Your objective: Convert the rows into a two-column CSV with the headers "label" and "point". Begin at the line containing "Fanart (53, 178)" and stop after the line containing "三重県 (197, 874)", leaving out the pictures. Each text and its answer should go in its own quoted field, with line breaks replaced by spaces.

Input:
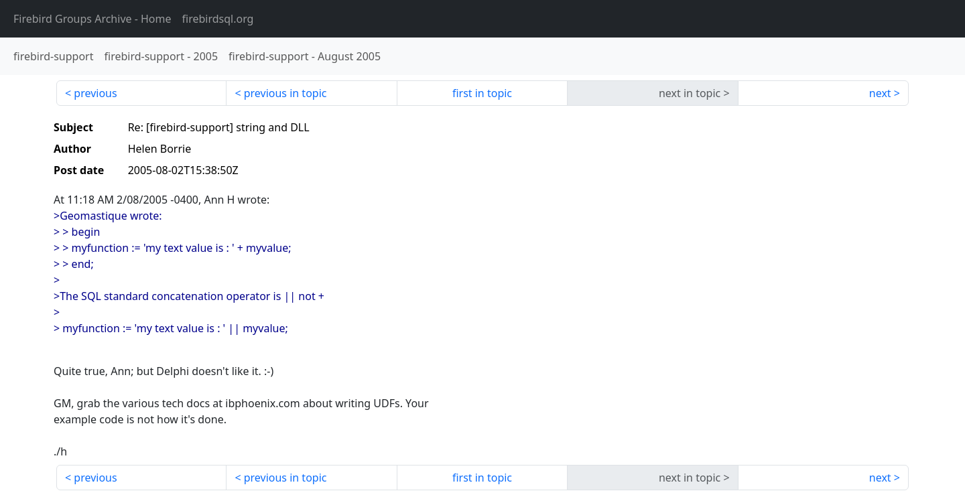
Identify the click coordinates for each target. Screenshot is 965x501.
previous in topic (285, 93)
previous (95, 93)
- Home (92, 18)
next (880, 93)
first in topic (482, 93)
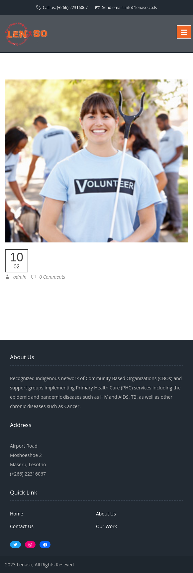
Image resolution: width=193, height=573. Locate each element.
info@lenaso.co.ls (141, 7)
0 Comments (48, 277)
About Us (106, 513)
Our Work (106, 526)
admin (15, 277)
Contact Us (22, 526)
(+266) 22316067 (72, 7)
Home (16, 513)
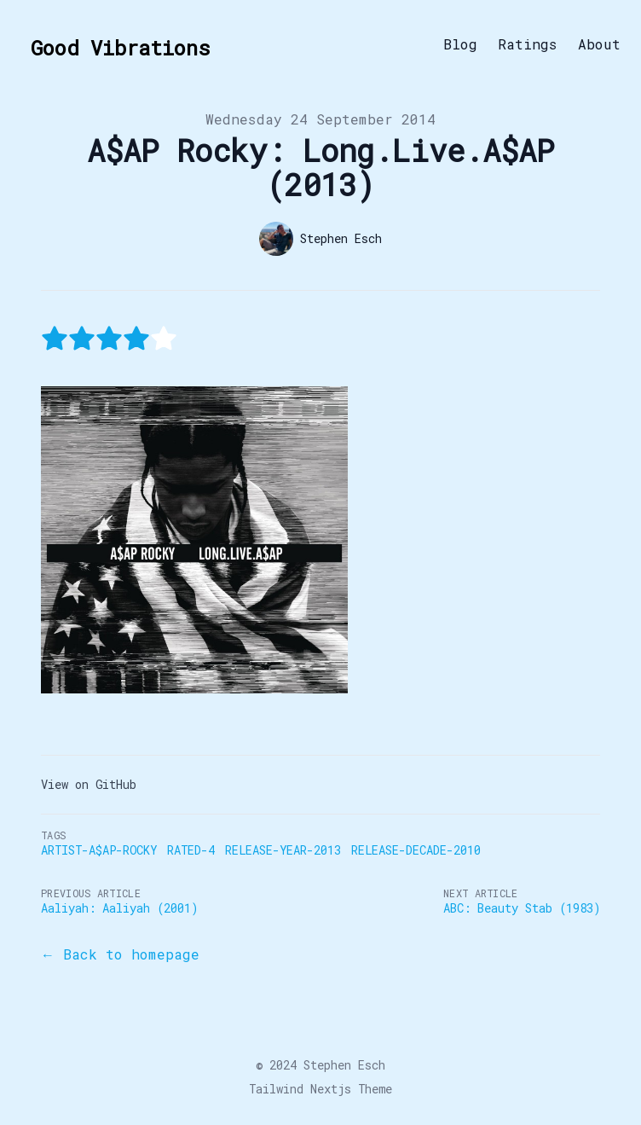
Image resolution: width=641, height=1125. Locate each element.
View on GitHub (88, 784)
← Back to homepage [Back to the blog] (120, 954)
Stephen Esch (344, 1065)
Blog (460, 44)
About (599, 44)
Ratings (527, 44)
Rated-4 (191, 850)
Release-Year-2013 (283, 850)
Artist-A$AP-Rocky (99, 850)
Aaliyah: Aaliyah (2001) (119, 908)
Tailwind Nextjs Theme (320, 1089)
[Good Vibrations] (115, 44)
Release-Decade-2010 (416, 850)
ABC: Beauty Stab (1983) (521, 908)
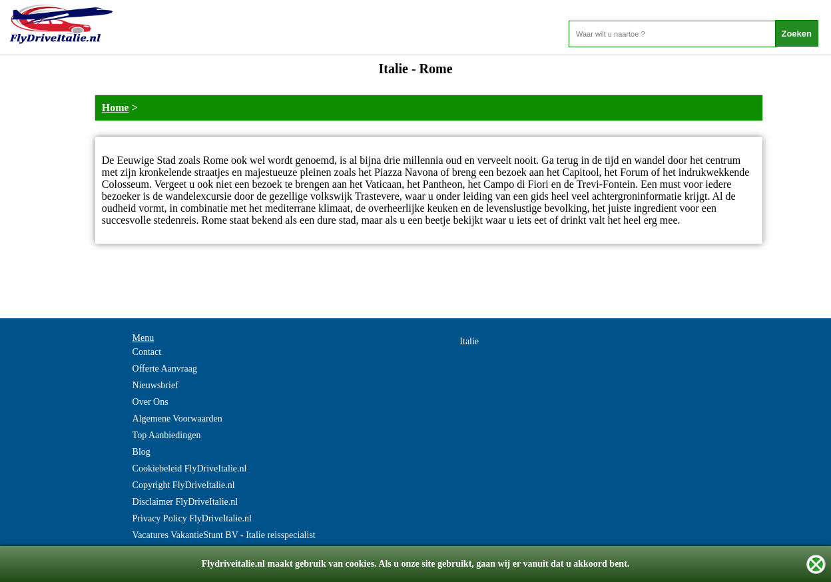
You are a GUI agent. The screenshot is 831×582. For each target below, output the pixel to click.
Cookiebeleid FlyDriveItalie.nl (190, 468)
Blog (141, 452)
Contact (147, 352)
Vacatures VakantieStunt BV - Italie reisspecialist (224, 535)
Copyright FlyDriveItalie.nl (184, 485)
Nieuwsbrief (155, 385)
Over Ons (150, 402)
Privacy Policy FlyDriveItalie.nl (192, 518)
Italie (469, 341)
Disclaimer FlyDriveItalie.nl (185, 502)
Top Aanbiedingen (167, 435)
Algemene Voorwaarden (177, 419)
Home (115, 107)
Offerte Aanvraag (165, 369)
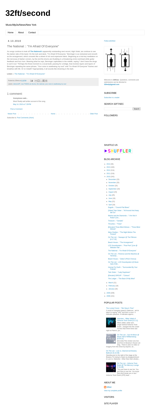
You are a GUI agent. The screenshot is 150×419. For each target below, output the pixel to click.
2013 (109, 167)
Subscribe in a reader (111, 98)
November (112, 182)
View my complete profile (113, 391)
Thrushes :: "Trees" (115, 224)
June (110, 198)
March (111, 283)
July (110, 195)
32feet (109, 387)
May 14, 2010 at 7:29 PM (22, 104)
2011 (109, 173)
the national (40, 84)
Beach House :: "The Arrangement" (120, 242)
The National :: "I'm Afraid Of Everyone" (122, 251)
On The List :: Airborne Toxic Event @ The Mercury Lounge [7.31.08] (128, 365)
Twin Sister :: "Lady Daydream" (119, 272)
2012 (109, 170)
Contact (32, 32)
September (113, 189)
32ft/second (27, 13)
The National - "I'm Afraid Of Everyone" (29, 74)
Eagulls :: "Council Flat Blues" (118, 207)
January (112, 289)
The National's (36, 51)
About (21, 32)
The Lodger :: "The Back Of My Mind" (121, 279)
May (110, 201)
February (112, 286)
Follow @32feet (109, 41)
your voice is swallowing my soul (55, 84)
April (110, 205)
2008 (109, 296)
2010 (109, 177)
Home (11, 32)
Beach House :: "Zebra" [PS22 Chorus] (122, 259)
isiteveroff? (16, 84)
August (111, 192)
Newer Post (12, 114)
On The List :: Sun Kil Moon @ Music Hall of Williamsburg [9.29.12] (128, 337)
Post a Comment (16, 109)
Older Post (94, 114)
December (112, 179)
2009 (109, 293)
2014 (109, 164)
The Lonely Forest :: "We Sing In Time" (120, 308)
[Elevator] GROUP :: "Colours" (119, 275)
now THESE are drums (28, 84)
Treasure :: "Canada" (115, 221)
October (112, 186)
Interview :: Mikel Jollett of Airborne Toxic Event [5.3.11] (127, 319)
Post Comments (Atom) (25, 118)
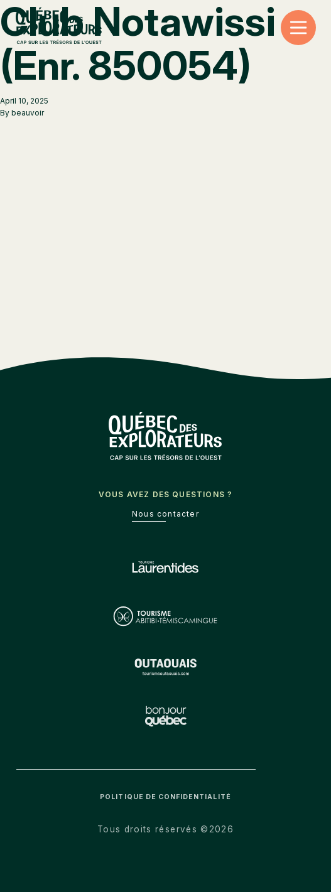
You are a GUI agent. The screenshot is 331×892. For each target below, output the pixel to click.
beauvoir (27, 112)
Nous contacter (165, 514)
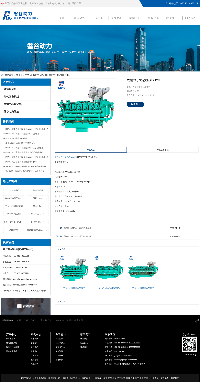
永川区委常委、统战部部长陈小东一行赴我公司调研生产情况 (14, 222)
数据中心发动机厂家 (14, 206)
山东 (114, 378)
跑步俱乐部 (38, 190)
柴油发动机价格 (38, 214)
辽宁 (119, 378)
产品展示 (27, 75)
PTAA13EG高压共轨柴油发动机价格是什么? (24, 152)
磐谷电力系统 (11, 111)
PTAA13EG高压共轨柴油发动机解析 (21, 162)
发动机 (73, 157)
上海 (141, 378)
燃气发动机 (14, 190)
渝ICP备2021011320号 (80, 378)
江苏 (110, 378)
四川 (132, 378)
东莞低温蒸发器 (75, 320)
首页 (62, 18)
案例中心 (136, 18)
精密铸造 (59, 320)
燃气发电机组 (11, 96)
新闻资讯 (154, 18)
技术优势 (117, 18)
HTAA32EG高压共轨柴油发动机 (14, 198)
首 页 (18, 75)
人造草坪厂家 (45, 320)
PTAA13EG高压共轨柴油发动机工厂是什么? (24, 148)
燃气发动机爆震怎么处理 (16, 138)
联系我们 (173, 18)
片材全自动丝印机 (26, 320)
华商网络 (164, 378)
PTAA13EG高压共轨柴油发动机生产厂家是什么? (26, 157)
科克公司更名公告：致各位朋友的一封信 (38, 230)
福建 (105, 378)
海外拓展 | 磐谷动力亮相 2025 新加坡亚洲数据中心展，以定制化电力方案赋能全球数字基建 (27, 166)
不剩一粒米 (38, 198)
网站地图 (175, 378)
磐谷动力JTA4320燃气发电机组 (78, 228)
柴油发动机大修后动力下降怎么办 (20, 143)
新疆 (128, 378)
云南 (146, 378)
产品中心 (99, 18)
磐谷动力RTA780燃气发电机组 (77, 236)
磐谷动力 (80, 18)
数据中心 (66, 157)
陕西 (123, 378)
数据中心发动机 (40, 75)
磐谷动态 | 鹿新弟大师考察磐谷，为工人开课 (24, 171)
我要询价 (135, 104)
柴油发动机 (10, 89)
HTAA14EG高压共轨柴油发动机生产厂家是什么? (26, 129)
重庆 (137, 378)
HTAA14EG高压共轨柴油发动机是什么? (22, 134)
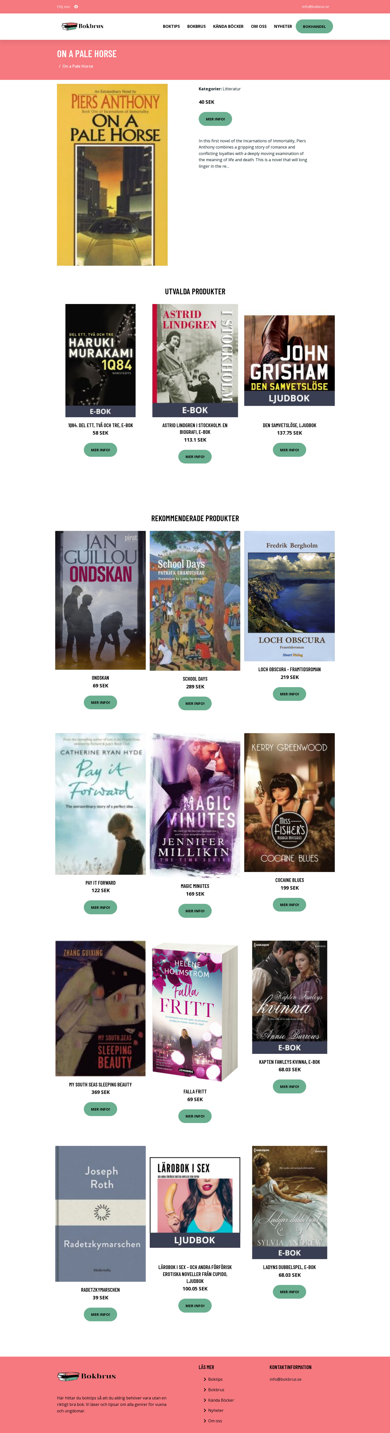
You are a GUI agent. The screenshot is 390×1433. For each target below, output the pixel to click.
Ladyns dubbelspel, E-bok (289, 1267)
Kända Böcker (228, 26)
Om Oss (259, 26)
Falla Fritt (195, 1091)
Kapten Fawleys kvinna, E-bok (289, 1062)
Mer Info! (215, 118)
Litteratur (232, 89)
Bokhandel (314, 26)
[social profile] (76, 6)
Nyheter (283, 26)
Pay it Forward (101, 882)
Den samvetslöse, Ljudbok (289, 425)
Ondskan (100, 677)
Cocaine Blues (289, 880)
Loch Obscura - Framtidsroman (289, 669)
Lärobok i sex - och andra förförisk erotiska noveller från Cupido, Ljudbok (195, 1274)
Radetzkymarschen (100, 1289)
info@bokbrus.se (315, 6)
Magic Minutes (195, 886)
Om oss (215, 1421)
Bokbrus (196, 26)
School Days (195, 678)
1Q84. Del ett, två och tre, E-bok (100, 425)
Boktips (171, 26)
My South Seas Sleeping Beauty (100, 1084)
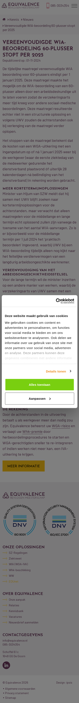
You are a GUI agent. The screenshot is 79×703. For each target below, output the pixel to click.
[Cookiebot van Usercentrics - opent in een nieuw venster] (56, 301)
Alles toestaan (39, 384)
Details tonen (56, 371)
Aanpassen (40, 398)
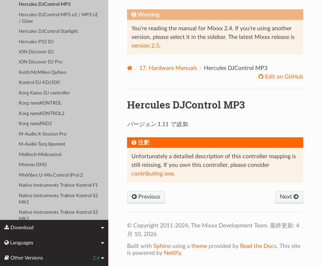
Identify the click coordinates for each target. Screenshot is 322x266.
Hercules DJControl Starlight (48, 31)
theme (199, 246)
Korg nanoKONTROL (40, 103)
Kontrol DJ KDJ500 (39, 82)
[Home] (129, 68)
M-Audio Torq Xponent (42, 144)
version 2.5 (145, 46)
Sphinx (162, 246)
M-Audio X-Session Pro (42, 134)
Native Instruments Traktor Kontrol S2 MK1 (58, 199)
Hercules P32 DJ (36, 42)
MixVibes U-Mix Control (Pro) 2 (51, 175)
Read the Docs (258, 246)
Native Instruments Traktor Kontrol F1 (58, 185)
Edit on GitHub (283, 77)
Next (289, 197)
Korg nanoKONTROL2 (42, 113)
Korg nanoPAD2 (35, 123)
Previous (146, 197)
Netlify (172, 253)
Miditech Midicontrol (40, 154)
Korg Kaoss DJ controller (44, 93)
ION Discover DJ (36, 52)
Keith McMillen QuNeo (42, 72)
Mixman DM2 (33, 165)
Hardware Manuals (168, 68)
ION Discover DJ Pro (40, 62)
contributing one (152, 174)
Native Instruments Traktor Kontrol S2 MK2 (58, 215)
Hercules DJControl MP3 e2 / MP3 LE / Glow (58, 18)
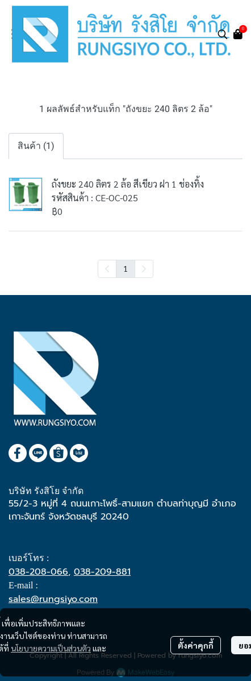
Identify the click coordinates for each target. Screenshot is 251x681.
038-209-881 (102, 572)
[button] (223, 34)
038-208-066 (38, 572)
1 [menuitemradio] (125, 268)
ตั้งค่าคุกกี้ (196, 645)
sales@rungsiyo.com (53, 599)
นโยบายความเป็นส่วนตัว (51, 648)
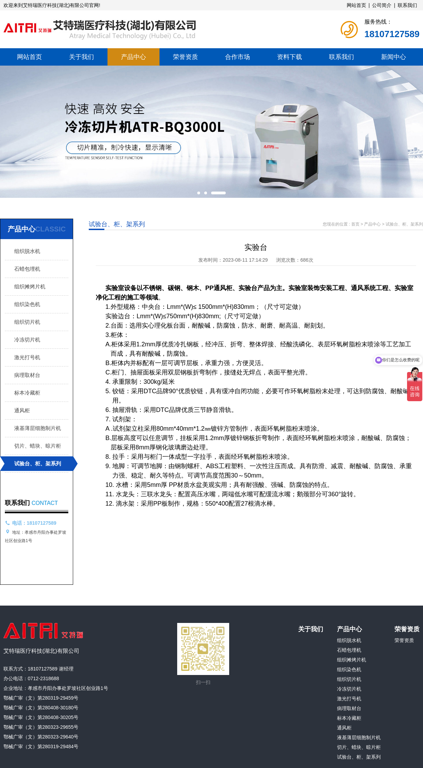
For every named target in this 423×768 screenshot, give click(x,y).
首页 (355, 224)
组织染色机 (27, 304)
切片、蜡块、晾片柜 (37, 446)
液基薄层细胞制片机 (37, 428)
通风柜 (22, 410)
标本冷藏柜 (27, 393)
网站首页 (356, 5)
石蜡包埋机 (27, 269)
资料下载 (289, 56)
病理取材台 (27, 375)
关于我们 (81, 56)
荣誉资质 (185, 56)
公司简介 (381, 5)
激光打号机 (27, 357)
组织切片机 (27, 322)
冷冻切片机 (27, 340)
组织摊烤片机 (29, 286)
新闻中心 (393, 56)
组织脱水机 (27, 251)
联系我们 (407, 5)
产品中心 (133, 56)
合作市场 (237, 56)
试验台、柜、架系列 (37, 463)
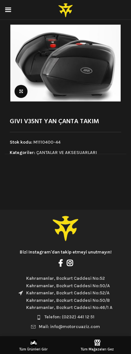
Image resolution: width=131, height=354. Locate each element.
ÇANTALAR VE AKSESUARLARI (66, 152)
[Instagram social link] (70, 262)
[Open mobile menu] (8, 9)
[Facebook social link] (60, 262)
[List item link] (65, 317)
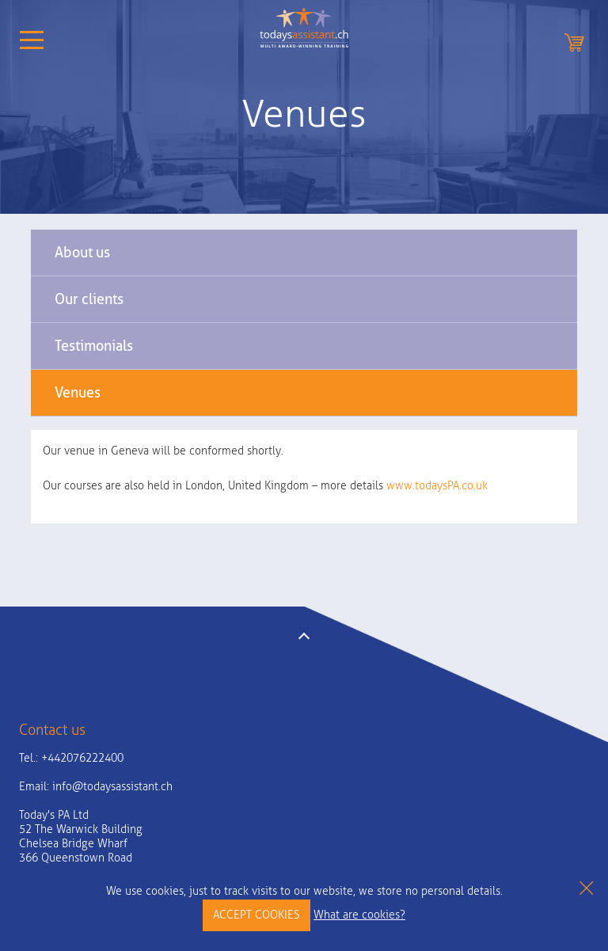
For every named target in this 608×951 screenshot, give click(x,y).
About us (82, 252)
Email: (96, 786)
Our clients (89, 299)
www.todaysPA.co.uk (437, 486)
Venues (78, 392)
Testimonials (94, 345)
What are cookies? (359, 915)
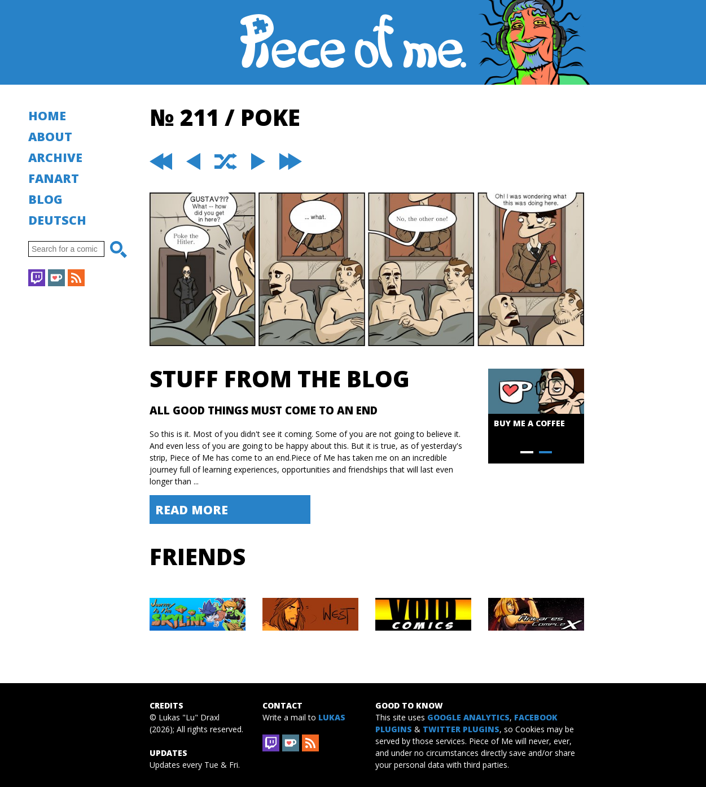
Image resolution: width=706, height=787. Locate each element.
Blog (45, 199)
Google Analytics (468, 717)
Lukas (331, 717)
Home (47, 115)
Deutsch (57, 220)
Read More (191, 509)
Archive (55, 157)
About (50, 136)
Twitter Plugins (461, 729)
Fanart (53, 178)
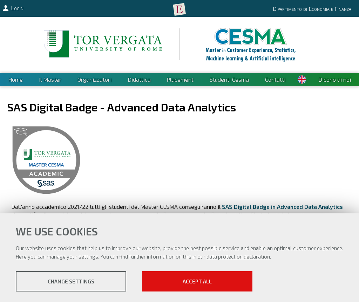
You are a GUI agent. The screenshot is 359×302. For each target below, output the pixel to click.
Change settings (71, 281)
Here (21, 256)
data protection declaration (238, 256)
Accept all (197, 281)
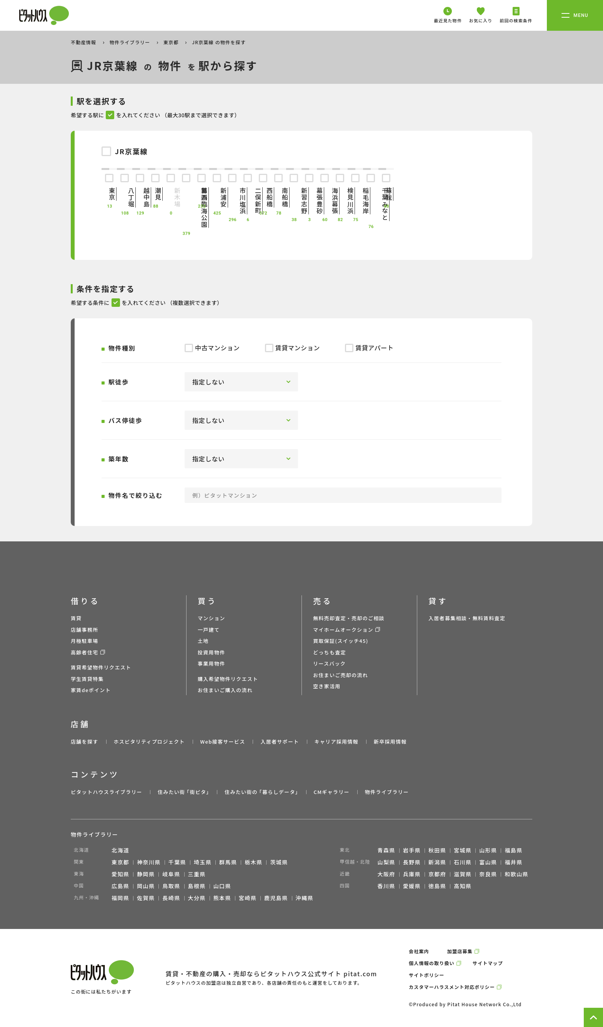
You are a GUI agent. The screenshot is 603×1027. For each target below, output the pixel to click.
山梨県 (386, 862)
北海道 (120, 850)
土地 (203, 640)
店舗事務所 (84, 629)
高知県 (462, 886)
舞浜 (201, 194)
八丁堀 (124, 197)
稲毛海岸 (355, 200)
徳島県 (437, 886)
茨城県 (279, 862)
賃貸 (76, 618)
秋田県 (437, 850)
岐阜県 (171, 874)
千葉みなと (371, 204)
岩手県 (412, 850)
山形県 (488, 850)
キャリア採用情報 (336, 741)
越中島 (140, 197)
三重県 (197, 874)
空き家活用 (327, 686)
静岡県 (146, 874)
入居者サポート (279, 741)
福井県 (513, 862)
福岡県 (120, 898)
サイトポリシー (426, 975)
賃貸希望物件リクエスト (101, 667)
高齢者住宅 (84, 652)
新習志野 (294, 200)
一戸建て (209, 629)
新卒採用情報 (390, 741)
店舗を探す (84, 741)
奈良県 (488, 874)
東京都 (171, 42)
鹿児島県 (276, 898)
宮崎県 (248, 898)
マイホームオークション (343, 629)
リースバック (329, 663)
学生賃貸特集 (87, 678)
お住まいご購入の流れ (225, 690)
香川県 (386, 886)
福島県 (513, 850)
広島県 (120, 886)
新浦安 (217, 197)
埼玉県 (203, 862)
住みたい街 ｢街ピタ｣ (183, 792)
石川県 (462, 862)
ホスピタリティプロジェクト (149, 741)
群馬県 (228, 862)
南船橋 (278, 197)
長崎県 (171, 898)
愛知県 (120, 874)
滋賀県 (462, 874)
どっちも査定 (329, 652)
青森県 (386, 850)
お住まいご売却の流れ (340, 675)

Full response:
label,point
"Fanart","(53, 178)"
"You are a GUI agent. The screenshot is 359×302. For each target below, output the pixel to click. Change settings","(71, 281)"
"Here","(21, 256)"
"data protection declaration","(238, 256)"
"Accept all","(197, 281)"
"You are a GUI agent. The screenshot is 603×1027. For each target below, output the pixel to click. 山梨県","(386, 862)"
"北海道","(120, 850)"
"土地","(203, 640)"
"店舗事務所","(84, 629)"
"高知県","(462, 886)"
"舞浜","(201, 194)"
"八丁堀","(124, 197)"
"稲毛海岸","(355, 200)"
"徳島県","(437, 886)"
"茨城県","(279, 862)"
"賃貸","(76, 618)"
"秋田県","(437, 850)"
"岐阜県","(171, 874)"
"千葉みなと","(371, 204)"
"岩手県","(412, 850)"
"山形県","(488, 850)"
"キャリア採用情報","(336, 741)"
"越中島","(140, 197)"
"三重県","(197, 874)"